Somali film producer

Ali Said Hassan (Cali Saciid Xasan, علي سعيد حسن) (born 1950) is a Somali film producer, director, former photojournalist and archive collector.

==Early life==
Hassan graduated from the Sapienza University of Rome. He initially worked on the Somali film Dan iyo Xarago. Between 1979 and 1983, he served as a representative of the Somali Film Agency in Rome. The SFA had been established a few years earlier in 1975 as an adjunct to the Ministry of Information and National Guidance. Hassan directed and produced educational films and facilitated life skill programs for higher education. In this capacity, he produced films about sustainable agricultural policy projects such as the “Ku Baahi baxa Beeraha” or “Ka Faa’ideyso Kaluunka”. The film was about agricultural and livestock farming, important sources for developing cultivation. The project was initiated in 1980 and jointly funded by the Ministry of Education, Ministry of Agriculture and Ministry of Fishery among other institutions to have a positive impact on the nation's agricultural sector.

==Biography==
Throughout his work in the film industry, Hassan oversaw regional and district film programs to ensure the quality of film publications. He also worked with the Italian director Bernardo Bertolucci. In 1980-1981, Hassan was among the filmmakers that participated in the annual Mogadishu Pan-African and Arab Film Symposium (Mogpaafis) in Mogadishu. The film festival was organized by the Somali Film Agency and brought together an array of prominent filmmakers and movie experts from across the globe, including other parts of Northeast Africa and the Arab world, as well as Asia and Europe.
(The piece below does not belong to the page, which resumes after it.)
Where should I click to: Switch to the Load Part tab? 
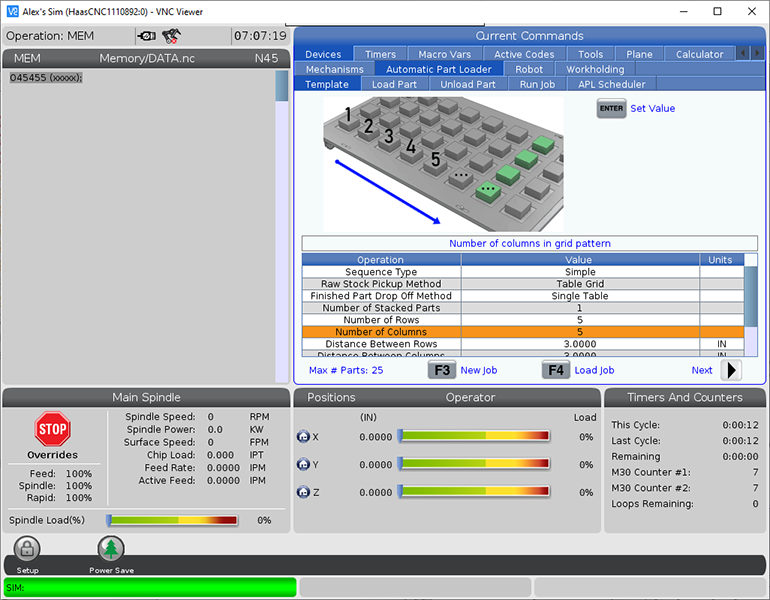coord(394,85)
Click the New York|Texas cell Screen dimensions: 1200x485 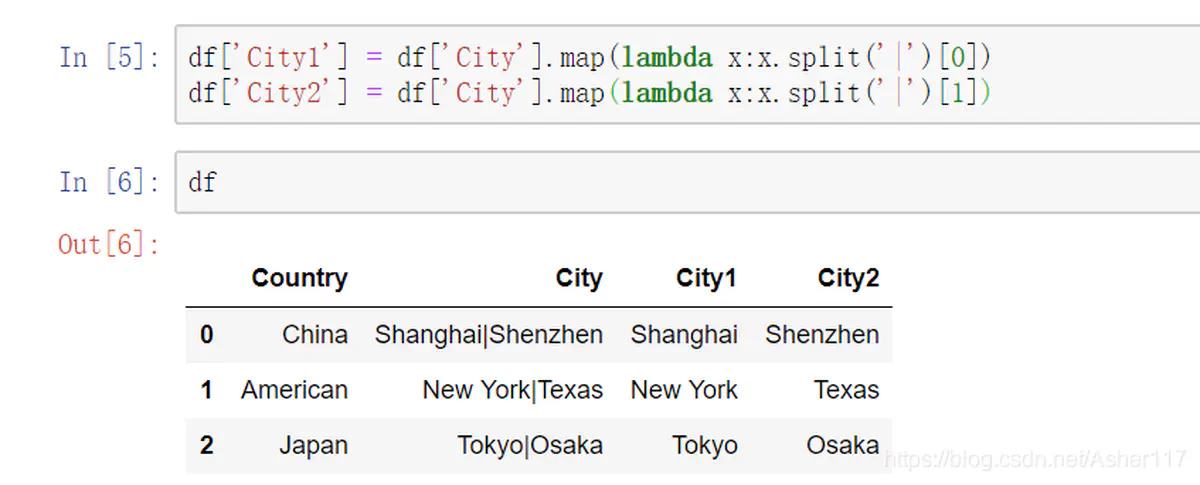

In 1984, Hassan initiated and invested in Somali visual art posters. He personally designed/printed a number of the high quality posters, as well as Somali postal stamps. One of his posters was dedicated to Istunka, a traditional pre-Islamic festival held annually in the southern town of Afgooye, situated near Mogadishu.

In 1985 to 1987, Hassan became the Somali Airlines manager for advertisement, promotion and marketing. In 1987, he was the head of a photographic exhibition on Somali history, which roughly translates as "Somalis should be cognizant of the history of Somalia". Part of the photographs were taken in Ras Aseyr to Ras Kiyanboni, northeastern coastal areas flanking the Indian Ocean. In addition, Hassan was the creator and sole proprietorship of the Golol Art Gallery, He collected and preserved more than thirty years worth of Somali history. These valuable audio-visual records included the historical lives of the founding fathers of Somalia (the Somali Youth League), as well as the history of Somali arts and crafts.

==Present==
After a coalition of clan-based armed opposition groups ousted Siad Barre's military regime in 1991, Hassan embarked on recording events during the ensuing civil war. In 1999, he left Somalia, moving to Frankfurt, Germany, where he continued to preserve Somali documents. Hassan also started to work for the Deutsches Filmmuseum, Germany's national film museum department. Additionally, he organized the Golol Art Gallery, a cultural exhibition on the traditions of Somalia.

In 2010, Hassan started the Keydmedia Online news and audiovisual service.